Statik ve dinamik bellek tansiyonu
“Hegel’in bakışının göz kamaştırıcılığı, belleği geçmişin sıkıcı bir biçimde terennüme indirgemeyip daimi hareket halinde olan bir şey yaratmasından geliyordu” diyerek, kurduğu bellek tiyatrosunu eleştiriyor Critchley. Burada terennüme indirgediğini söylediği şey şüphesiz ki sürekli hareket halinde olan ve kendini yaratan, kendini şekillendiren dinamik bellektir. Hafızasındaki birikimleri nesnelere yükleyip bir tiyatro sahnesine yerleştirmek bellekten zaman kavramını çıkararak onu kuru, cansız bir hale sokmuştur. Bu da belleğin metaforik manasını, düz anlamlılığa indirmek; dolayısıyla onu, özünden önemli tavizler vererek anlamaya çalışmak demek oluyor. Metnin sonunda açığa çıkardığı bu kavrayış, kitap boyunca açıkladığı yöntemin eleştirisidir. Bir başka deyişle yazar kuramını son iki sayfada, öncesinde yaptığı hatanın ne olduğunu açıklayarak tamamlar. Ve çalışan, gerçek bir bellek tiyatrosunun nasıl olması gerektiğini şöyle betimler: “Bu bir başka statik bellek tiyatrosu değil, enerjisini dalgaların sürekli gel-gitinden alacak canlı bir makine olacaktı. Ay’la çalışacaktı.”
Kolektif belleğin gücü
Kitabın sonunda kuramın tamamlanmasıyla karşımıza çıkan bir fikir bellek tiyatrosunun yaşamasının ve dinamik olmasının gerekliliğiyken, diğeri de öznel bir hafıza yerine kolektif hafızanın tercih edilmesi şartıdır. Bellek Tiyatrosu’nun, mutlak bilginin kavrandığı bir mekân haline gelebilmesi için beşeriyetin yığınsal birikimine ihtiyacı olduğunu söyler yazar. Gerçekten, çalışan bir bellek tiyatrosunun insanlığa mal olması gerekir. Onu dinamik kılacak olan şey budur zaten. İnsanlık harekete devam ettikçe bellek tiyatrosu onunla beraber sarsılacak, ilerleyecek, gelişecektir ve öznenin sınırlı zamanının nihayete ermesiyle durmayacak, kümülatif bellek yaşadıkça şekillenmeye devam edecektir. Ay ile çalışacak olması bu yüzdendir, insanlığın kendisi gibi bireyden yüce bir sıfatı ve devamlılığı gerektirir. Critchley’nin kitabı bitirirken altını çizdiği bu noktalar aslında Hegel’in Tin’ine (Geist) işaret eder. Keza bellek tiyatrosuyla ulaşmaya çalıştığı mutlak bilgi de, Hegel’in kişinin kendi kendisinin bilgisine ulaşmayı metotladığı Mutlak İdealizm’idir. “Hegel Tin derken dünyanın bütün kültürel gelişimi gibi koca bir şeyi kastetmektedir.” Tin elbette insan üstü bir ortak bilinçtir; çok boyutludur. Öyleyse bellek tiyatrosunun ilk halinin bir başka hatası, Critchley’nin hayatıyla sınırlandırılması oluyor.

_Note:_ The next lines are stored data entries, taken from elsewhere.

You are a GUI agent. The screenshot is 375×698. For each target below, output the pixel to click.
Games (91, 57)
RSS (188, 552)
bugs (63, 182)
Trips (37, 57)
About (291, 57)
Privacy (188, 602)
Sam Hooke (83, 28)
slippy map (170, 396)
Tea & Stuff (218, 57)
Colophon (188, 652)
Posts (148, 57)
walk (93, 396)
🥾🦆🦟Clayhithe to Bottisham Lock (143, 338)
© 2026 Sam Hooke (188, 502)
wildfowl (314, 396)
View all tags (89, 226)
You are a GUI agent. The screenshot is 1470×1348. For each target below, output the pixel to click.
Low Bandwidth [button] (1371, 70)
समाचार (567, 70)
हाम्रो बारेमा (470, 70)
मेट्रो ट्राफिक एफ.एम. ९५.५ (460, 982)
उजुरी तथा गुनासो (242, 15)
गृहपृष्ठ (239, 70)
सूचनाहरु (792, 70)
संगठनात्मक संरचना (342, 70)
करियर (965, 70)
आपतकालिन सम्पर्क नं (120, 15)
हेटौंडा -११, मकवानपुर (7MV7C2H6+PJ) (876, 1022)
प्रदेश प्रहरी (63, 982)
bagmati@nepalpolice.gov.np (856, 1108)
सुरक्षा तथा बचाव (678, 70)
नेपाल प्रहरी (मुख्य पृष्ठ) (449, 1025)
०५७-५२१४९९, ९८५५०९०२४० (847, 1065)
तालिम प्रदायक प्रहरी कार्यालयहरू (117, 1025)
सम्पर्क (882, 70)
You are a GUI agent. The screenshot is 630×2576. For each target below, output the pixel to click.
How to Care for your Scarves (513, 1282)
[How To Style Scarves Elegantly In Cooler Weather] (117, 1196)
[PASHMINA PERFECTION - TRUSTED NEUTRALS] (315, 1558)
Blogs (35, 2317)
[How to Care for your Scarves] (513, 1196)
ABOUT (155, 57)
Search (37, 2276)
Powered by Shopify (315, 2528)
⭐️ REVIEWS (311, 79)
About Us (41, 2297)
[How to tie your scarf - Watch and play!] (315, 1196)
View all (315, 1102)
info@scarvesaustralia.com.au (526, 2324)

Critchley aslında statik bir bellek tiyatrosunun çalışamayacağını hikâye içinde zekice kurmuş. Hafızasındaki boşluğa işaret eden karakterin, yer yer bu boşluktan ötürü hatıralarının gerçek olup olmadığına yönelik bir sorgulama içine girdiğini görüyoruz. Bir basamağı eksik olan merdivenin yekpare bir halde duramayacağı gibi, Critchley’nin belleği de statik bellek haritalamasının imkânsızlığını, böylece bilginin kavrayışının bu yöntemle mümkün olmayacağını gösteriyor bize. Dolayısıyla yazar kurduğu tiyatronun hedefine varmakta yetersiz kalacağının sinyallerini öncesinde vermiş oluyor.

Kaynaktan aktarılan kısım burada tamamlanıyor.